The apparent strain in relations between the USA and Pakistan should be avoided at all costs. The USA will dominate the twenty first century. Pakistan should stay on its side. Pakistan has endured the costs of sustaining the relationship and now when the time is ripe for getting benefits, it is once again marching off in some other direction. The correct approach is to see others through and making the relationship resilient enough to survive temporary mode swings.
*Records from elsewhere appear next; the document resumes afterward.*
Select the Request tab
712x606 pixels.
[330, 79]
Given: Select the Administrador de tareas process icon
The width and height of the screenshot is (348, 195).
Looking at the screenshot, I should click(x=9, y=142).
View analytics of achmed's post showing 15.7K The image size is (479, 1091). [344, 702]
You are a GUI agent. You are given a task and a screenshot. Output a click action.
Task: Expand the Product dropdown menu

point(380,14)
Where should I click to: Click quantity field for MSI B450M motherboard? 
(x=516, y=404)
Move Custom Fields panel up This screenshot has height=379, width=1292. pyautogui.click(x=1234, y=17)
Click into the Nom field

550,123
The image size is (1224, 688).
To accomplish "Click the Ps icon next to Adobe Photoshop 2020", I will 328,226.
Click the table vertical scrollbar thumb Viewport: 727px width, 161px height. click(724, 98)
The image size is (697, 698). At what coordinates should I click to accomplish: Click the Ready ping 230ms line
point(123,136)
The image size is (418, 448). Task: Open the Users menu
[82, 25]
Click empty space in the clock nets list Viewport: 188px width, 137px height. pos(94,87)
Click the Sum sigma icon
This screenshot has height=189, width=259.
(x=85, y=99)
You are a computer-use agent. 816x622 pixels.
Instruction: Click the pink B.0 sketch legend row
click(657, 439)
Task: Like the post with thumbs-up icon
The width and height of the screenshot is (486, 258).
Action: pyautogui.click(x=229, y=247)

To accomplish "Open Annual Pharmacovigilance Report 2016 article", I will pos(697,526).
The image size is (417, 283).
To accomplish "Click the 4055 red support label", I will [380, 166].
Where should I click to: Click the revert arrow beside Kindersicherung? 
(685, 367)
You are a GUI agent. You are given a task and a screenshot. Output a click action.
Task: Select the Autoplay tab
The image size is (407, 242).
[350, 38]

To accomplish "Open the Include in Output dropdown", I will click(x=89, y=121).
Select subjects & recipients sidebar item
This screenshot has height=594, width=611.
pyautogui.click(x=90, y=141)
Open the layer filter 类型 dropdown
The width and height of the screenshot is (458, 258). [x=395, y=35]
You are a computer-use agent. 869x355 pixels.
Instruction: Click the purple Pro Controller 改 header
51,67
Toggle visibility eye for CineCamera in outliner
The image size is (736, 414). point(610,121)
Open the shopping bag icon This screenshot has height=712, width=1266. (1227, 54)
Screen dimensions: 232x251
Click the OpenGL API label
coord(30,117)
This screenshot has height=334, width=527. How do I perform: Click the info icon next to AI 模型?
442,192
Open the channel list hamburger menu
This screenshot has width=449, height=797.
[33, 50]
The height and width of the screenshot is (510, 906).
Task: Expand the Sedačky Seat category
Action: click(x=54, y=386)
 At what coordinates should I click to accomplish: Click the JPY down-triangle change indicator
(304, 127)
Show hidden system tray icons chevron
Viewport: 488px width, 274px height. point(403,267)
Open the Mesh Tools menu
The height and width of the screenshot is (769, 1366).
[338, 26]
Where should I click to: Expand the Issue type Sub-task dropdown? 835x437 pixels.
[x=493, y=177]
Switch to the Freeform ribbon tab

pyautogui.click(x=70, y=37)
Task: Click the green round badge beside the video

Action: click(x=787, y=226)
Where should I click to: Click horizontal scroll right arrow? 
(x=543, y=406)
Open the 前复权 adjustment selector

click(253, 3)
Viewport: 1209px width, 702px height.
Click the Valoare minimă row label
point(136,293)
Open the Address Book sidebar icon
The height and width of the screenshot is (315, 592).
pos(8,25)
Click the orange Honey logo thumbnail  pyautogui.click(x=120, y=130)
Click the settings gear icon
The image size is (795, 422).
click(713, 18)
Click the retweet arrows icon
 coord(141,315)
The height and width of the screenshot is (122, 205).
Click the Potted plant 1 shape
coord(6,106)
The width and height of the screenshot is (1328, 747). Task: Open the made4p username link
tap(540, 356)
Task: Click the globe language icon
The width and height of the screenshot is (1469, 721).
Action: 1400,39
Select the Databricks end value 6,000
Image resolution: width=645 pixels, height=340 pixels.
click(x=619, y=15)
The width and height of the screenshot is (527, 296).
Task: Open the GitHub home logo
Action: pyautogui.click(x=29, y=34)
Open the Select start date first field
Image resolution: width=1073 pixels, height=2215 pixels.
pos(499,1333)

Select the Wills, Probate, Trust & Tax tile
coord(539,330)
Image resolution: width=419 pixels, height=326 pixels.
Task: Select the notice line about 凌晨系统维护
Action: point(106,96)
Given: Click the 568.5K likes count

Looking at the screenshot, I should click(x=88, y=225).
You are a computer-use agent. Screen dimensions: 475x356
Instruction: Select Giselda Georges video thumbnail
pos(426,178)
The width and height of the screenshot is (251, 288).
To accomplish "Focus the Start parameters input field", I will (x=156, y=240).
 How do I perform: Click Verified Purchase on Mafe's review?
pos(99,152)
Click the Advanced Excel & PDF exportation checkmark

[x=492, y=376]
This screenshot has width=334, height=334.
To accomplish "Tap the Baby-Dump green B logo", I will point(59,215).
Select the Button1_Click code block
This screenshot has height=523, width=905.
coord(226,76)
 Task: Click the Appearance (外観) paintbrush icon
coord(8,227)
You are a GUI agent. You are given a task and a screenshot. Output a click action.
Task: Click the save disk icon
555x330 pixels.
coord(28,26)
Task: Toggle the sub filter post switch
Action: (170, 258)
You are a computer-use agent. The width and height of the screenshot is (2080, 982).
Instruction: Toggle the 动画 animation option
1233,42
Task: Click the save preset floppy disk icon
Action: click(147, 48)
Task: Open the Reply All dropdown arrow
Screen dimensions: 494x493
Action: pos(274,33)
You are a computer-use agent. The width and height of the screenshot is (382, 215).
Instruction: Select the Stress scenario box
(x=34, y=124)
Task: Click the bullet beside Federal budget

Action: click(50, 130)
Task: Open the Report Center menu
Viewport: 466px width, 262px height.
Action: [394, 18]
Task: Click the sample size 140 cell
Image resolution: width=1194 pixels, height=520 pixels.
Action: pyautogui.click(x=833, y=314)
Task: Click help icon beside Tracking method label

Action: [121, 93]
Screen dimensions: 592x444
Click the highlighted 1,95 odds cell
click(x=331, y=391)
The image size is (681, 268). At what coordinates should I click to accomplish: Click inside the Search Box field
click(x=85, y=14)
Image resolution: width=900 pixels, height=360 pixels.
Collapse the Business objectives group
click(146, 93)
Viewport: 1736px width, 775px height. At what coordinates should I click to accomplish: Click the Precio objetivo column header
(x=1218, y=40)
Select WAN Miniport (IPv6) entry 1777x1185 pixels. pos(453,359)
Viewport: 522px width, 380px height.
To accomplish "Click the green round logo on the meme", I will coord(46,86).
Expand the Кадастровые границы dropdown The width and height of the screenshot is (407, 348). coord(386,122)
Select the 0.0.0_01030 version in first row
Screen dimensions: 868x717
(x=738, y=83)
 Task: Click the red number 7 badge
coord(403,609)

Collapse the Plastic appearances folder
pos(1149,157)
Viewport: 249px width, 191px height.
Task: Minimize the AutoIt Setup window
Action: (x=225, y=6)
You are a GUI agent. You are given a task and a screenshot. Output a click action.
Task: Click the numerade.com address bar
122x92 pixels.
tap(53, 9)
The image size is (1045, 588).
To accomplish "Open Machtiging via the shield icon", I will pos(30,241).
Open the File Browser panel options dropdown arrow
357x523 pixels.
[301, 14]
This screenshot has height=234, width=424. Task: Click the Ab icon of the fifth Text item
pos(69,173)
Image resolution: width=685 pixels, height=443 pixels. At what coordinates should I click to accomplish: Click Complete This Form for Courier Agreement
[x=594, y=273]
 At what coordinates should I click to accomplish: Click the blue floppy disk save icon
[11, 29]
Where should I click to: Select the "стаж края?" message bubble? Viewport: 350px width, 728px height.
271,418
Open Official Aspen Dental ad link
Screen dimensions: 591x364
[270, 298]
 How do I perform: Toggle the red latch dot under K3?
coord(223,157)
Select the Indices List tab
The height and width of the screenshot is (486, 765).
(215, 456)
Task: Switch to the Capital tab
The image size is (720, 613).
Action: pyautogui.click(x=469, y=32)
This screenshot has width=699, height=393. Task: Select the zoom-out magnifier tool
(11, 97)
The US must also start to give credit to its allies for their past friendship. It is very well to think that old ties do not matter in foreign affairs and it is the current national interest which should determine foreign policy, however, if all the great empires of the past are analysed, then it transpires that they have stood by their allies merely to reward loyalty. This is what moral authority and leadership is about which the USA lacks and the lack of which makes the USA an object of hate for those who feel used and cheated. On a more pragmatic note, the Americans will be wrong to put all their eggs in the Indian basket. The Indians are too big and proud to be America's proxy in the region. The Indian nationalism is strong and is certain to effect the US-Indian relations. Lastly, if the basis for the US conflict with Asiatic societies (read China) is the difference in cultures i.e. the Americans are egalitarian and the Asiatic societies authoritarian and hence incompatible then the same should apply to the US-India relations. Indian culture traditionally has been far more authoritarian than other Asiatic societies and the assumption of incompatibility with the USA should apply to it more than it does to others.